Pijesz? Nie jedź w piątek do Łodzi...
Jeśli ostatkiem sił walczycie z nabytym na studiach alkoholizmem, względnie pijecie nawykowo bez żadnego wykształcenia - nie jedźcie w pi...
http://applefobia.blogspot.com/2014/05/pijesz-nie-jedz-do-odzi.html
Jeśli ostatkiem sił walczycie z nabytym na studiach alkoholizmem, względnie pijecie nawykowo bez żadnego wykształcenia - nie jedźcie w piątek do Łodzi. Czai się tam okrutna pokusa w postaci imprezy z darmową gorzałą. Na szczęście tylko dla applefanów, więc posiadacze skrzypiącego Androida są względnie bezpieczni...
Coraz więcej mamy dowodów na to, że kult Apple jest siłą sprawczą niezliczonych patologii, trapiących nasze społeczeństwo. Odpowiada już nie tylko za wzrost przestępczości, analfabetyzm i szerzenie pornografii, ale - jak się okazuje - również za plagę alkoholizmu.
Zgodnie ze starożytną maksymą "Jest Apple, jest impreza", łódzcy alkoholicy spod znaku nadgryzionego jabłka zorganizowali spotkanie dla wszystkich fanów marki. Główną atrakcją imprezy ma być to, że każdy z gości, który publicznie pokaże swój sprzęt, dostanie przy barze gratisowego shota.
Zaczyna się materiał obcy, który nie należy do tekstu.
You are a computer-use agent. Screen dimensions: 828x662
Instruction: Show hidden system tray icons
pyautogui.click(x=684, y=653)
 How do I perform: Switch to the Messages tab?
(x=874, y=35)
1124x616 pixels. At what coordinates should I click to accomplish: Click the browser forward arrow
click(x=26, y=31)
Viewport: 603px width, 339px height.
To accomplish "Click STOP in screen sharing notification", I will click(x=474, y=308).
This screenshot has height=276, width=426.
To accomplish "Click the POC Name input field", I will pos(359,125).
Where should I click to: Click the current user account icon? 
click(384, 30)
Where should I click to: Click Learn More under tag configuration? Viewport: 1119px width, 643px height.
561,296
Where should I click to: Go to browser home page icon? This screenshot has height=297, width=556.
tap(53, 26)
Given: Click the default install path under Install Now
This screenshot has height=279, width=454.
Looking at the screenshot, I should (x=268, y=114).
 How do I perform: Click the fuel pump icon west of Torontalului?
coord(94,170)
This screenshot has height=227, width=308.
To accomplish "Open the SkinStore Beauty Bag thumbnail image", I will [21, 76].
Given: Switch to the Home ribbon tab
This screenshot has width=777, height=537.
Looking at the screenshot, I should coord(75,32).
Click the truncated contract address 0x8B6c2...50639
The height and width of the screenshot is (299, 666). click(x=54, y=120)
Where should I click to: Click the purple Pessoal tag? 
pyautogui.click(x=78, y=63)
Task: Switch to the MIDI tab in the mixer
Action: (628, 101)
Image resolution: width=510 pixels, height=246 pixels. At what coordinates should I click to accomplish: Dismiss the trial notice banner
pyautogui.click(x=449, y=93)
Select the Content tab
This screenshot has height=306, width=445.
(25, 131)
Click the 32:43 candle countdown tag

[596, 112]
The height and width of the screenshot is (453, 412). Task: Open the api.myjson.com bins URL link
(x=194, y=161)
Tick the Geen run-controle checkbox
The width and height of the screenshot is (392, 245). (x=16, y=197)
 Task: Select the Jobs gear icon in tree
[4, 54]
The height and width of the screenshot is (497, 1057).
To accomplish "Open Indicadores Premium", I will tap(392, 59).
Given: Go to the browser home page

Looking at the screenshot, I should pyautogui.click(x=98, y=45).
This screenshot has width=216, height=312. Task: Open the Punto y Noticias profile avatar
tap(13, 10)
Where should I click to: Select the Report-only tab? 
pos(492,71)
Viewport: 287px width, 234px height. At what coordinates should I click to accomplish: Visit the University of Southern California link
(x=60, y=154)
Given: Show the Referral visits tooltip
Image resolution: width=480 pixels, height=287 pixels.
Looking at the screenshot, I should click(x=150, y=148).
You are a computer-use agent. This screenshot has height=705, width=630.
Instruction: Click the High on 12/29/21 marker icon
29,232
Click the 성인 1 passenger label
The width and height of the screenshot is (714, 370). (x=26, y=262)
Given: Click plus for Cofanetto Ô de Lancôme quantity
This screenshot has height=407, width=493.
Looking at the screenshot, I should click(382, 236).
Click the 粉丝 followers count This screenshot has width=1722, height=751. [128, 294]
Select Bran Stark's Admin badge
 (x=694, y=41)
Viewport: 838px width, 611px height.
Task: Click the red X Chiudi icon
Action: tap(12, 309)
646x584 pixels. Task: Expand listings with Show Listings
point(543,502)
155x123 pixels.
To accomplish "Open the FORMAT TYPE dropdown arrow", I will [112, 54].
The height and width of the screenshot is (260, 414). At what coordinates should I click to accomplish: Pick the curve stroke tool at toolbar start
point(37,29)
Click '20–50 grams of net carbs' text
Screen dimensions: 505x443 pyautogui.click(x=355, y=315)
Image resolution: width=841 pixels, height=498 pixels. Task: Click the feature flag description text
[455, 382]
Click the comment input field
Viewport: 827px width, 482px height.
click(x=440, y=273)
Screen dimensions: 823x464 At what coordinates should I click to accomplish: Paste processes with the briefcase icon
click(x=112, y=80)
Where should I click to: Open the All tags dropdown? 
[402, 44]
Dla uspokojenia osób nadpobudliwych i przewrażliwionych wyjaśniam od razu, że tym razem chodzi o sprzęt Apple...
Wszystkich użytkowników sprzętu Apple zapraszamy na wspólną zabawę! Świętujemy 10 000 fanów.
BISTRO | Piotrkowska 71 | Łódź | Piątek | 30 czerwca | od 18:00
Zasady są proste: Pokazujesz barmanowi swój sprzęt Apple = dostajesz darmowego shota!
My tam będziemy, a Ty?
Pozdrawiamy, zespół iDoctor
Według antropologów i socjologów, ekshibicjonizm jest głęboko zakorzenioną ludzką potrzebą - wszak już dzieci w przedszkolu pokazują sobie różne rzeczy, porównują, przymierzają, sprawdzają kompatybilność i to, jak działają akcesoria, niemniej jednak robią to spontanicznie, z czystej ciekawości i z potrzeby poznawania świata.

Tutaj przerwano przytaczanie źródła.